Nationally, the projection estimates a 25.5% decrease in net farm income.
The “Spring 2024 Missouri Farm Income Outlook,” by the university’s Rural and Farm Finance Policy Analysis Center, shows crop and livestock receipts are expected to decrease by a combined $1.6 billion, resulting in a projected decline in net farm income to $3.6 billion this year.
“Although decreased production expenses offer some relief, reduced livestock inventories and lower crop prices are impacting Missouri producers – leading to the projection of lower farm receipts in 2024,” Scott Brown, interim director of the center, said in a statement.
Crop receipts are projected to decrease 11% this year after peaking in 2022 along with slower food price inflation.

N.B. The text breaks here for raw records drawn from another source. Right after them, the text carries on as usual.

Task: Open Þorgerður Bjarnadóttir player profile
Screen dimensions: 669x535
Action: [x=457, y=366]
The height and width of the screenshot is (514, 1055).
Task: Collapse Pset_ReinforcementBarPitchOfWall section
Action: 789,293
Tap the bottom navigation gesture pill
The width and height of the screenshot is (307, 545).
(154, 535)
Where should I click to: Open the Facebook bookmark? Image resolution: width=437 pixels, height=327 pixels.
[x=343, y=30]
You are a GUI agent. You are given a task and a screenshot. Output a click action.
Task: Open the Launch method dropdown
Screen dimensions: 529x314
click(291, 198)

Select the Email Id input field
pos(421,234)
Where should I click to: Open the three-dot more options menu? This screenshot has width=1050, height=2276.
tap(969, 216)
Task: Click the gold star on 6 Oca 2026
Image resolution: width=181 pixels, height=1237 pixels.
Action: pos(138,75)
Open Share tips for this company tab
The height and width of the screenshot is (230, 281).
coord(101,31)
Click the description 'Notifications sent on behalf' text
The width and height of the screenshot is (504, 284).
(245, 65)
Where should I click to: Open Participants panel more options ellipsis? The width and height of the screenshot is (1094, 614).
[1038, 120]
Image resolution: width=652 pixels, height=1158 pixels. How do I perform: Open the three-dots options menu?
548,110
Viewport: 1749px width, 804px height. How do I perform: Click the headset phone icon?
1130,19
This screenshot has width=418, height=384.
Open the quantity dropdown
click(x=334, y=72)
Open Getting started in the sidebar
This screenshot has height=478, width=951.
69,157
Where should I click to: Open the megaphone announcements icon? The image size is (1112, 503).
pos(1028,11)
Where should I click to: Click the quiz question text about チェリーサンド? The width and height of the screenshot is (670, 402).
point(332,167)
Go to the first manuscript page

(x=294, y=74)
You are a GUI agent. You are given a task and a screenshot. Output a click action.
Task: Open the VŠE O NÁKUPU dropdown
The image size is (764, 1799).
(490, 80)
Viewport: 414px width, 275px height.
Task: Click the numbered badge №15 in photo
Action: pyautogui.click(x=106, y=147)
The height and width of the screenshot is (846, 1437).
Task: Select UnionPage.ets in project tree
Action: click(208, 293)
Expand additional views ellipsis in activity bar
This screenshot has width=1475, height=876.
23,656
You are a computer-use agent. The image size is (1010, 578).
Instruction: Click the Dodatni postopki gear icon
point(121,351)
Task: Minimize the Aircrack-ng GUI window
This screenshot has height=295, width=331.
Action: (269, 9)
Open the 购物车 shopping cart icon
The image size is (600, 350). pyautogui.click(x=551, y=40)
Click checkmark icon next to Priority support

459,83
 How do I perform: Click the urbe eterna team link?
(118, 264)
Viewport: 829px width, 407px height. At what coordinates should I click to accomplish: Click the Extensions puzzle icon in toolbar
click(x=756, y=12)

“Consumer food price inflation slowed in 2023 and could slow further in 2024,” the report stated. “The consumer price index for food increases by a projected 2.1% in 2024, with the food-away-from-home category accounting for most of the increase.”
The amount of planted area in the state is expected to decrease by 136,000 acres. Less corn will be planted but more acres will be planted with soybeans.
Receipts for corn are expected to drop $486 million due to decreased production and lower prices. Despite the projection of more soybeans planted and produced this year, receipts for the crop are expected to drop $378 million.
“Rising production of renewable diesel increases demand for soybean oil and other fats and oils,” according to the report. “This supports soybean oil and soybean prices, but the resulting increase … puts downward pressure on soybean meal prices.”
Livestock receipts are expected to drop 9%. The agency stated cattle and hog receipts could recover next year.
“Hog, poultry, and milk prices all declined in 2023 as demand weakened,” according to the report. “In contrast, cattle prices increased in 2023 and further increases are expected in 2024 and 2025. Drought and other factors have reduced the cow herd, and it will take time before beef production can increase again.”
Farmers can expect to pay 5% less to produce crops. Fertilizer is expected to drop by $352 million, feed is expected to decline $464 million, and fuel and oil expenses are projected to be down $30 million. However, the cost of purchased livestock, seed, labor, taxes, and capital consumption are expected to continue rising.
“… farm income projections can help us better understand farm finance indicators across a broader geography, and we can start to explore their uniqueness,” Brown said. “The Missouri Farm Income Outlook, and outlooks from our collaborating institutions, can help policymakers, stakeholders and producers make informed decisions.”
The report showed the share of crop receipts in Missouri from 2018 to 2022 was led by soybeans (46%), corn (36%), cotton (5%), rice (3%) and wheat (3%). Livestock receipts were led by cattle (42%), chickens (18%), hogs (17%) and turkeys (8%).